Parallel Branches
Parallel Branches
ThinkThing supports parallel execution — splitting content into multiple branches that process simultaneously, then merging the results back together.
The Split-Merge Pattern
The most common parallel pattern uses Hub nodes to fan out and fan in:
Start → Hub (fan-out) → Branch A (Prompt) → Hub (fan-in) → End
→ Branch B (Summarize) ↗
→ Branch C (Classify) ↗
- Fan-out Hub — distributes the same input to multiple branches
- Parallel branches — each branch processes the content independently
- Fan-in Hub — collects results from all branches before continuing
All branches execute simultaneously. The fan-in Hub waits until all incoming branches have completed before releasing the combined output.
When to Use Parallel Branches
Multi-perspective analysis — send the same content through different analysis nodes (Evaluate, Critic, Inspector) and compare results.
Parallel tool execution — run multiple terminal commands or MCP calls simultaneously instead of sequentially.
Multi-agent collaboration — use Broadcast/Collect/Consensus nodes to have multiple characters work on the same problem and converge on an answer.
Efficiency — long-running operations (API calls, LLM reasoning, terminal commands) can run in parallel to reduce total execution time.
Hub Node Modes
The Hub node operates in two modes depending on its connections:
Fan-Out (One Input, Multiple Outputs)
The Hub receives content from one source and distributes it to all connected output edges. Each downstream branch receives the same input.
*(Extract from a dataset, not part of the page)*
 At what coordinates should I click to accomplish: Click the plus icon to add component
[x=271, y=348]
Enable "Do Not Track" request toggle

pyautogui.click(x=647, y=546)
Fan-In (Multiple Inputs, One Output)
The Hub receives content from multiple branches and waits for all of them to complete. Once all inputs have arrived, it combines them and passes the combined output to the next node.
Combine vs Hub
Both merge content, but they work differently:
| Node | Behavior |
|---|---|
| Hub (fan-in) | Waits for ALL incoming branches, then releases combined output |
| Combine | Concatenates available inputs immediately using a configurable delimiter |
Use Hub when you need to wait for all parallel branches. Use Combine when you want to merge whatever is available.
Designing Parallel Workflows
Keep Branches Independent
Each parallel branch should process content independently. Avoid creating dependencies between parallel branches — if Branch B needs the output of Branch A, they should be sequential, not parallel.
Consider Token Costs
Each branch with a cognition node makes its own LLM call. Three parallel branches = three LLM calls. Design your parallelism with cost in mind.
Error Handling in Parallel
If one branch fails while others succeed:
- The fan-in Hub waits for all branches, including failed ones
- Failed branches produce an error output
- The workflow continues with whatever results are available
- You can add Gate or Control nodes after the merge to handle partial failures
Nesting
Parallel branches can be nested — a branch can itself split into sub-branches. Keep nesting shallow (2 levels maximum recommended) to maintain readability and debuggability.
Multi-Agent Pattern
For multi-character collaboration, use the dedicated Multi-Agent nodes:
Start → Broadcast → [Character A responds] → Collect → Consensus → End
→ [Character B responds] ↗
→ [Character C responds] ↗
- Broadcast — sends the same prompt to multiple characters simultaneously
- Each character generates its response independently
- Collect — gathers all responses
- Consensus — analyzes the collected responses to find agreement, disagreement, or synthesize a final answer
This pattern is powerful for tasks where multiple perspectives improve quality — code review, research, decision making, or brainstorming.